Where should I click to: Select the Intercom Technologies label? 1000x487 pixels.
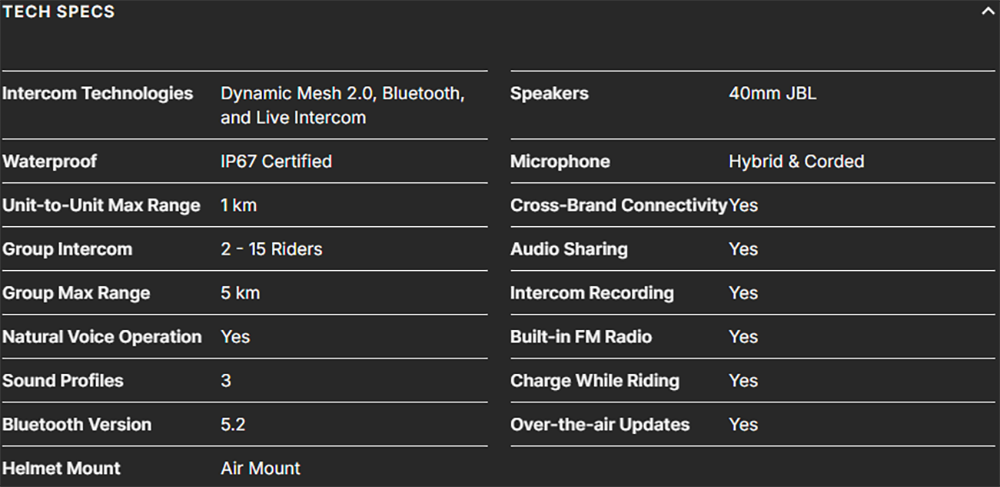click(98, 94)
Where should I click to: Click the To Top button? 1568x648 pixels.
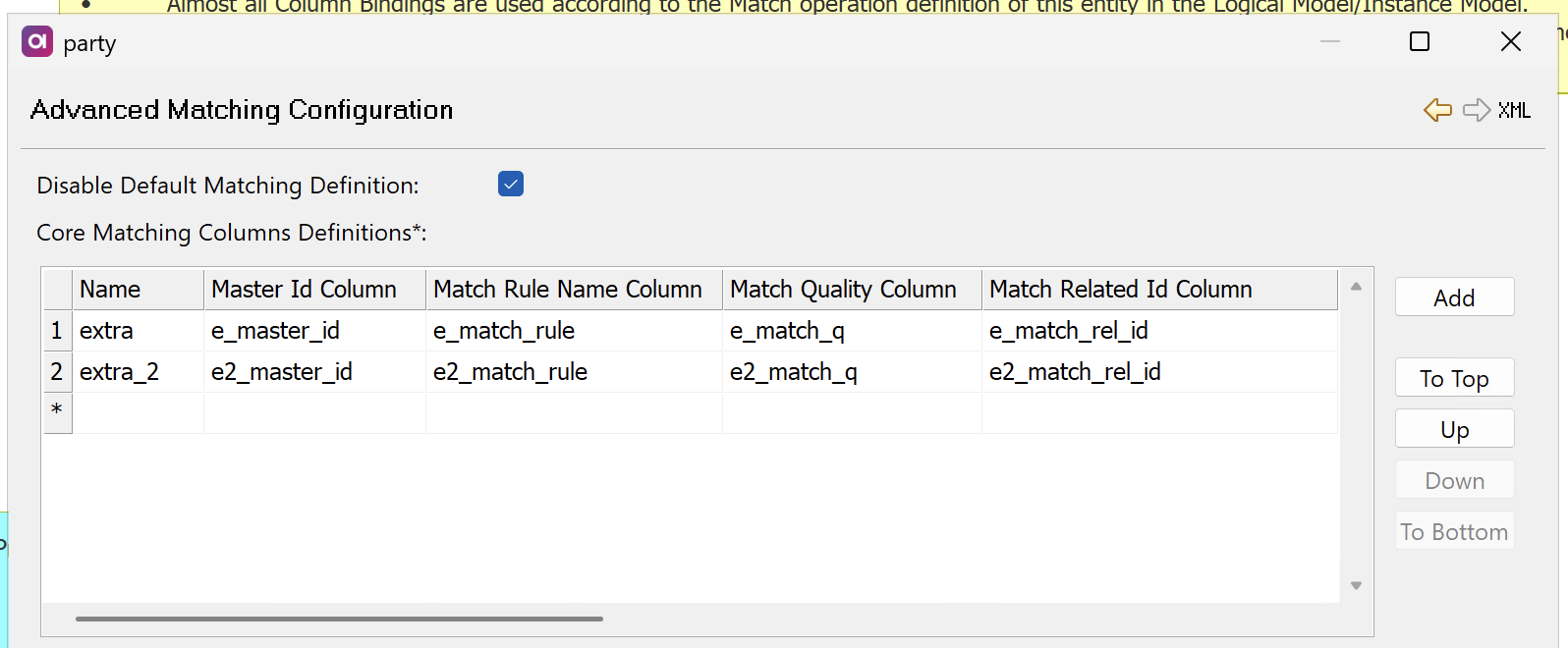point(1454,377)
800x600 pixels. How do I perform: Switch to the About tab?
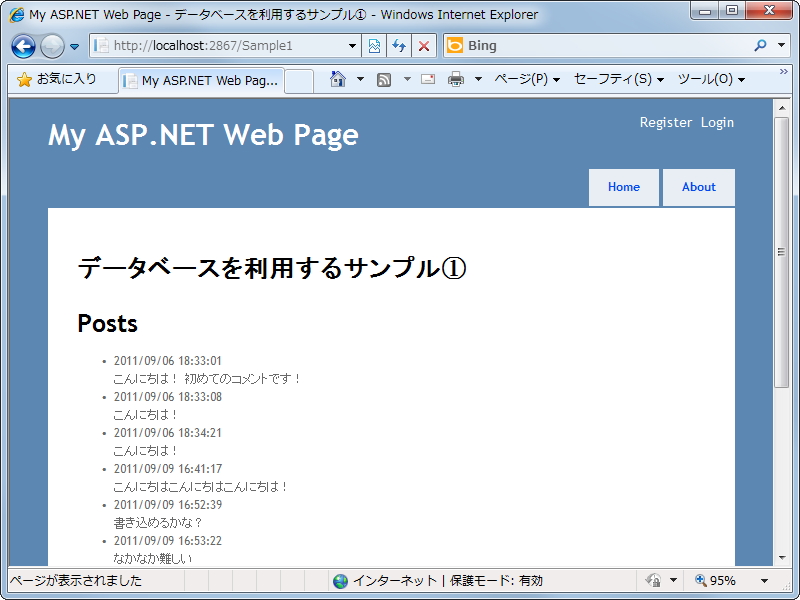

----

Exercise =
Copy each entry above exactly; drop the pictures.

Reply =
Where should I click to: Select the Intercom Technologies label? 1000x487 pixels.
click(98, 94)
Where should I click to: Click the To Top button? 1568x648 pixels.
point(1454,377)
800x600 pixels. How do I perform: Switch to the About tab?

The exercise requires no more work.